> [Required action]: Review the material line by line. Identify and copy every line that contains the string "values".

> [Source information]:
■ ■ ■ ■ ■
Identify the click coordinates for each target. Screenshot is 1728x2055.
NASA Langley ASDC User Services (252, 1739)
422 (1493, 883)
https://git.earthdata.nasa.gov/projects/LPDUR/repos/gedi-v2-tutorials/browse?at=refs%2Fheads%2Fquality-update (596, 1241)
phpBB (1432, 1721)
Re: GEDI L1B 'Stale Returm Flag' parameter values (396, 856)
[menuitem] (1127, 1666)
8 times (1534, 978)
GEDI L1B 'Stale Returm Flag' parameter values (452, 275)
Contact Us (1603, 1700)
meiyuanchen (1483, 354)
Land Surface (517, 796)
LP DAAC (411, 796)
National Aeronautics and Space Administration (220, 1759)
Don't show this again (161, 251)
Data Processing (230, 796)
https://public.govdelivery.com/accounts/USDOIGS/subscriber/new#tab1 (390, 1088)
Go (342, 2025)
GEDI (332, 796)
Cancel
■ ■ ■ ■ ■
> [Your solution]:
Re: GEDI L1B 'Stale Returm Flag' parameter values (396, 856)
GEDI L1B 'Stale Returm Flag' parameter values (452, 275)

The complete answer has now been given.